- Job -
Reproduce the records below verbatim, starting at the line containing "Click the Pan hand in navigation bar" and continuing through the end of the records. Omit the pictures from your output.

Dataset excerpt

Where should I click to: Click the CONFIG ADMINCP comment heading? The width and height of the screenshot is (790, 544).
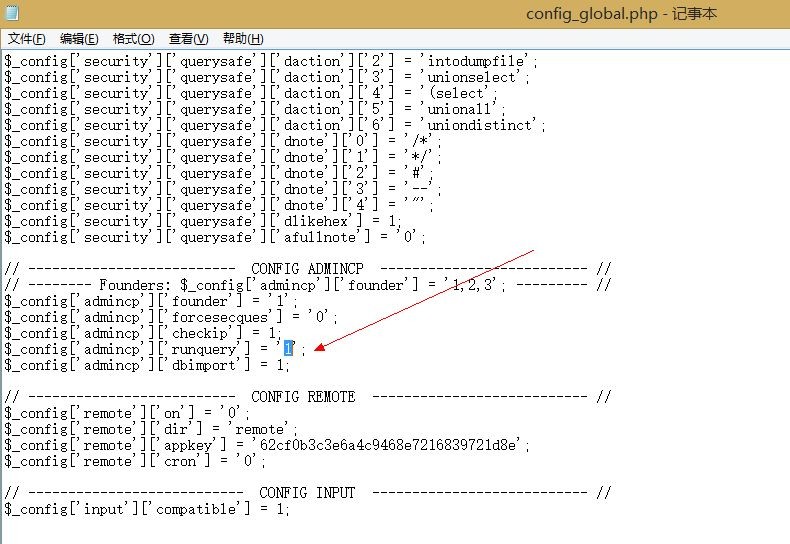click(x=307, y=268)
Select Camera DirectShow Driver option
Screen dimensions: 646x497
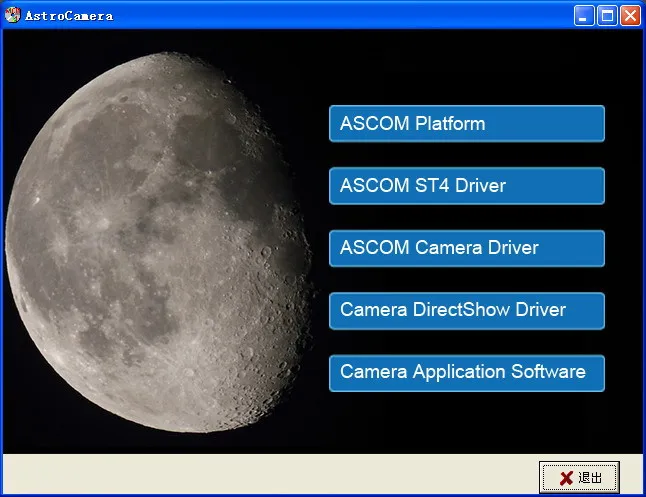(466, 310)
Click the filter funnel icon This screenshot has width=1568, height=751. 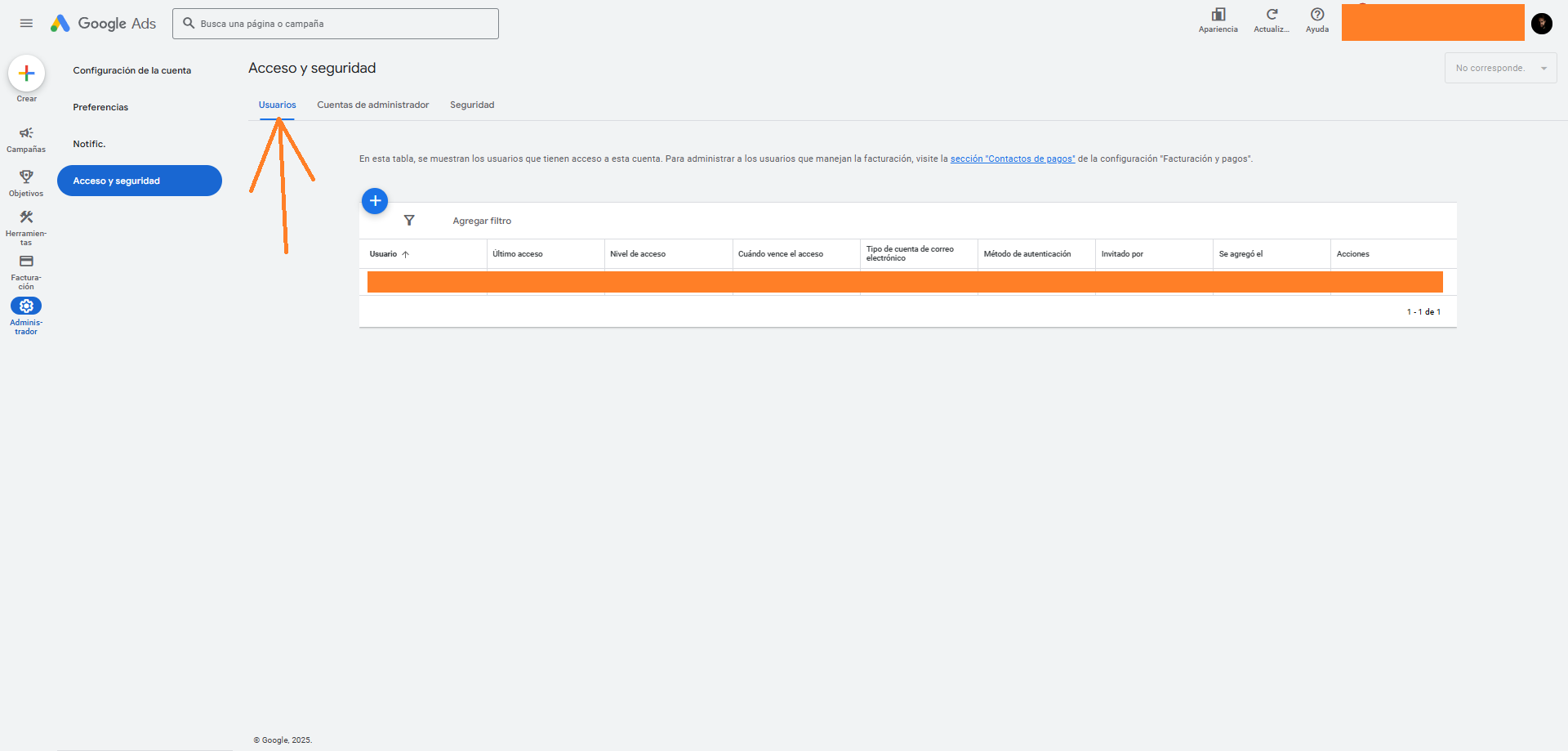409,221
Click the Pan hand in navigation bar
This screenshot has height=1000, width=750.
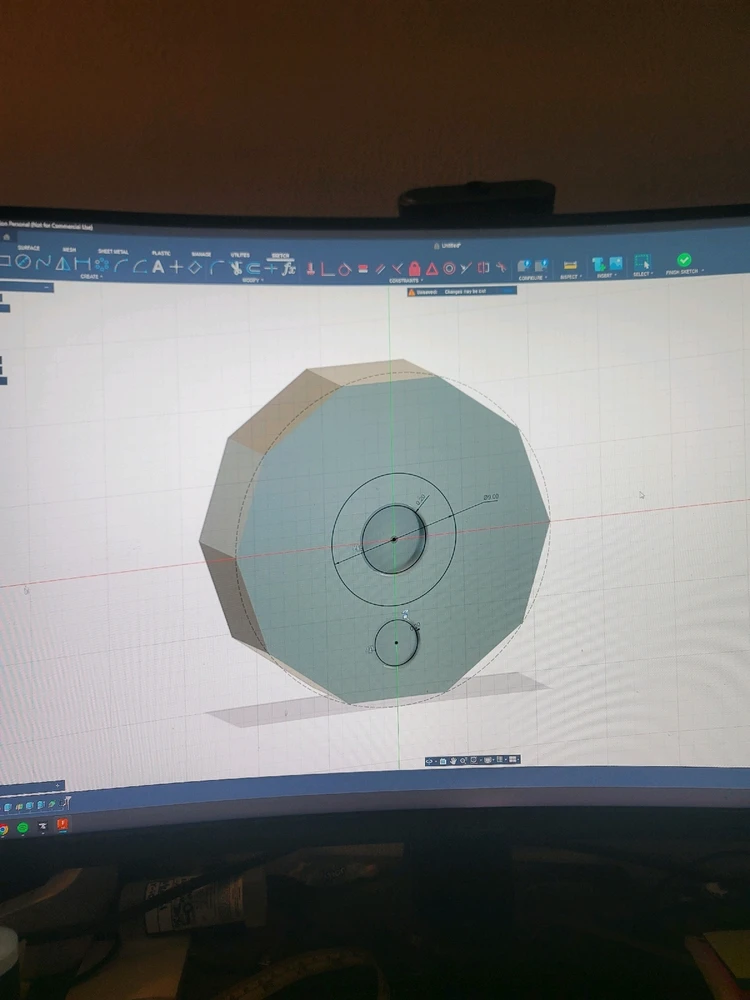click(453, 761)
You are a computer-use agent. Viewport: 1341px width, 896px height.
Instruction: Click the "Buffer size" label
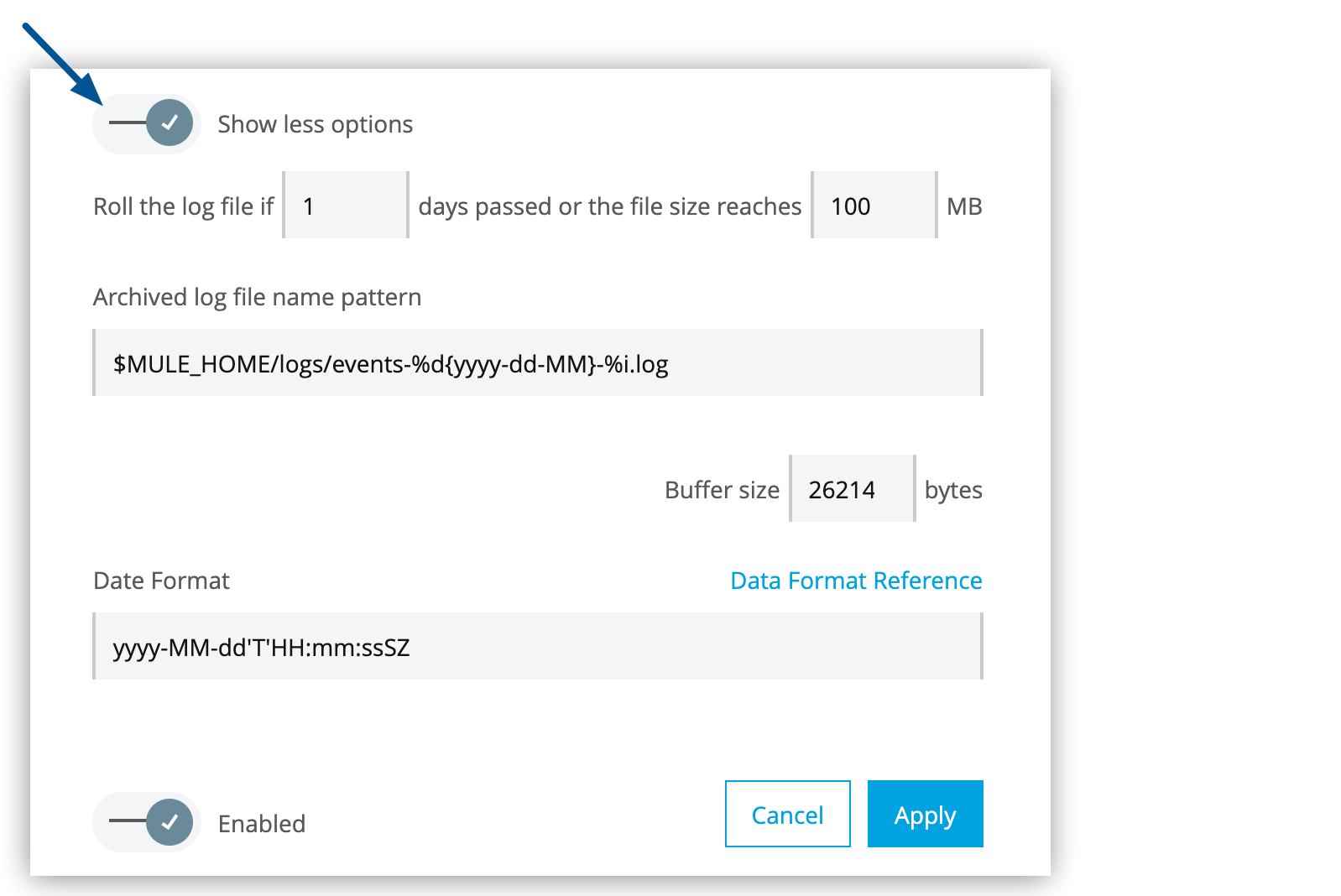point(722,490)
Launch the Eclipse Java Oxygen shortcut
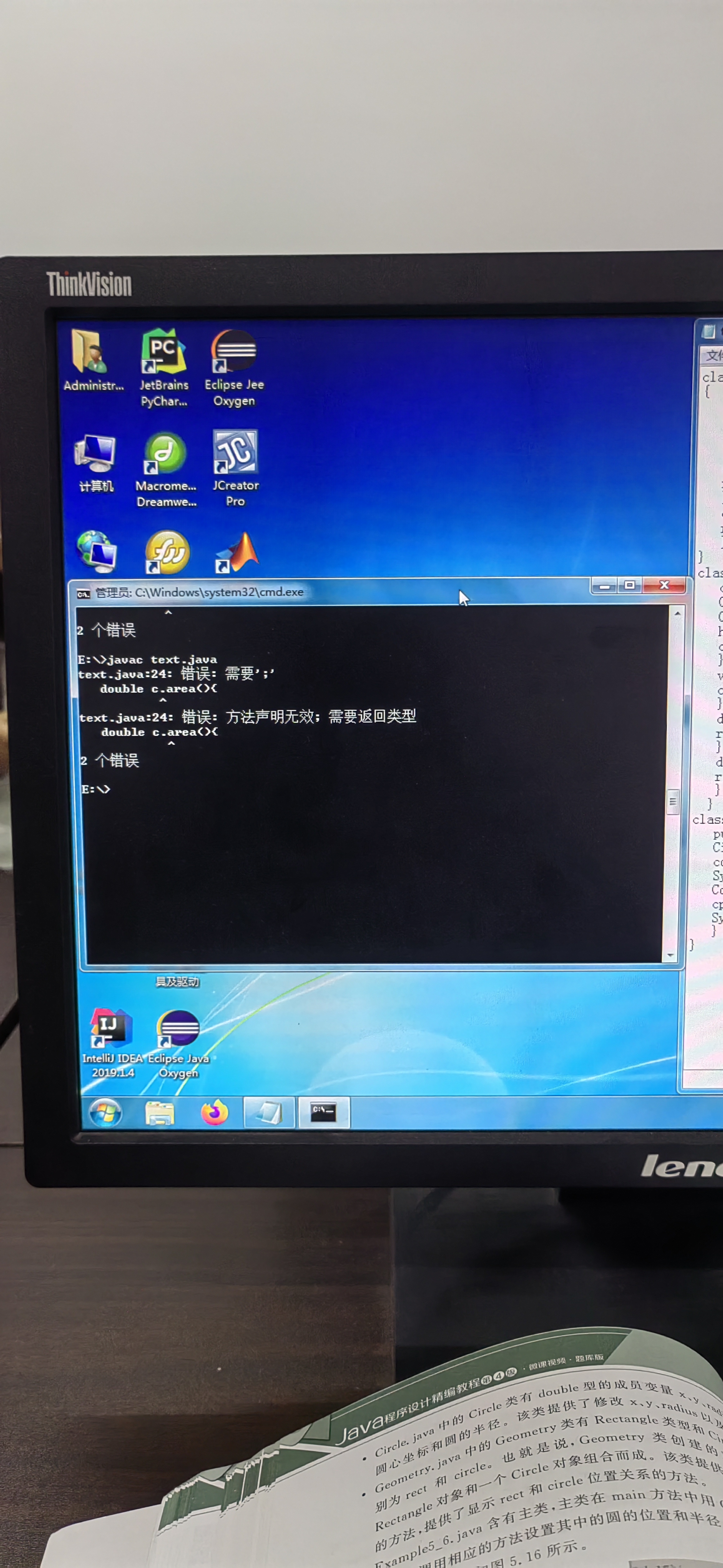The image size is (723, 1568). pos(178,1029)
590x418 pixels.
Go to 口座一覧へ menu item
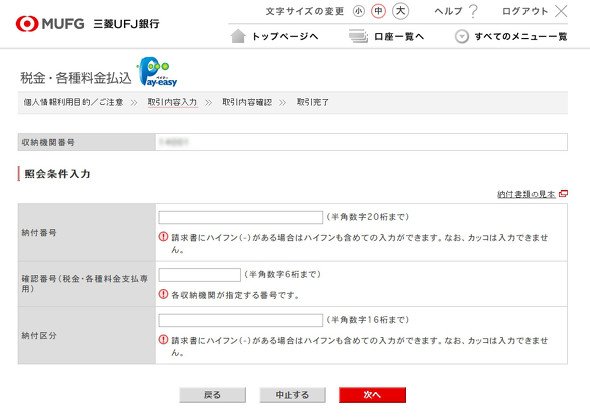click(399, 36)
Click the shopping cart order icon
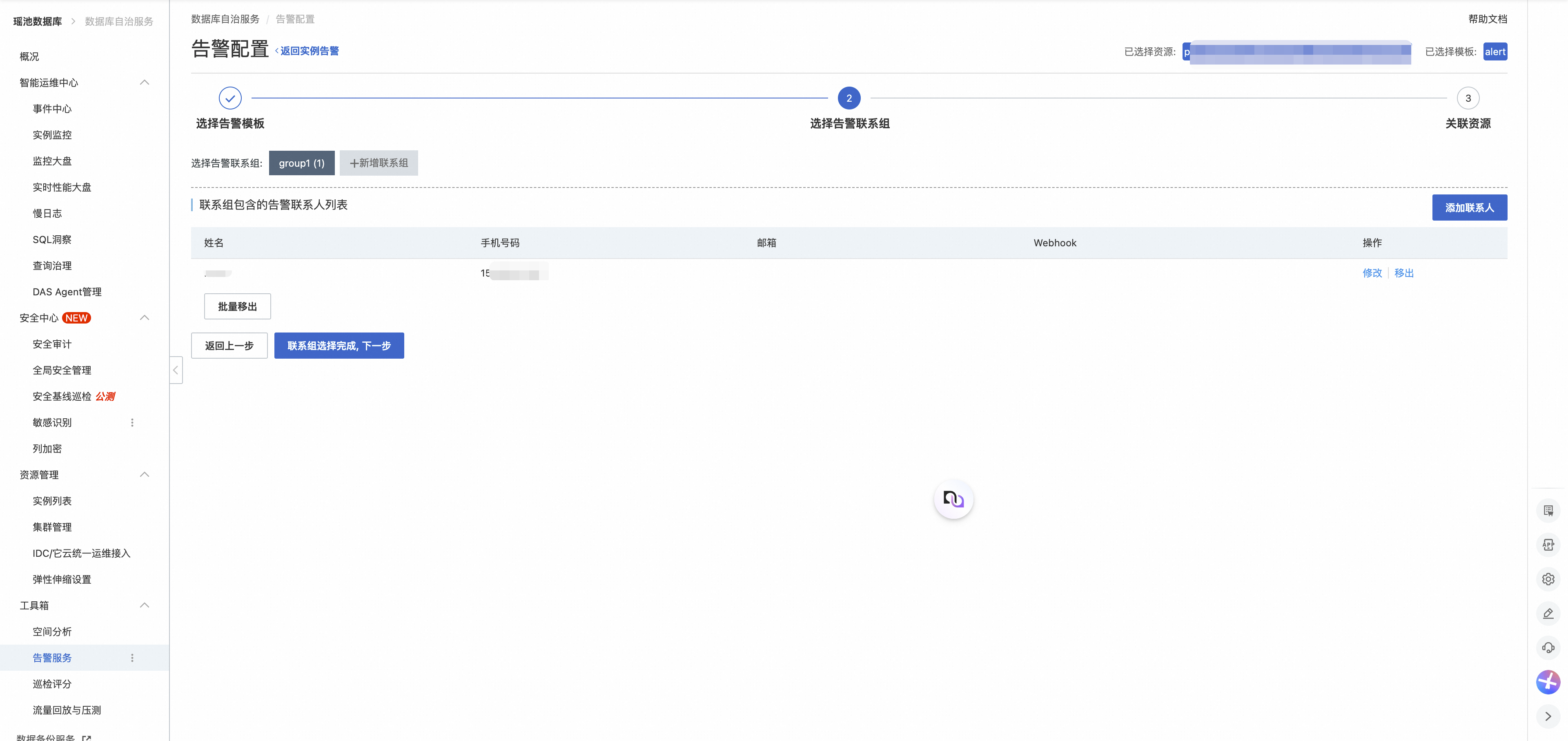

- Solution below -
Click the Pan hand in navigation bar
This screenshot has height=1000, width=750.
click(453, 761)
You are a computer-use agent. Viewport: 1341px width, 896px height.
Instruction: Click the "Buffer size" label
point(722,490)
Launch the Eclipse Java Oxygen shortcut
The image size is (723, 1568). pos(178,1029)
590x418 pixels.
Go to 口座一覧へ menu item
click(399, 36)
Click the shopping cart order icon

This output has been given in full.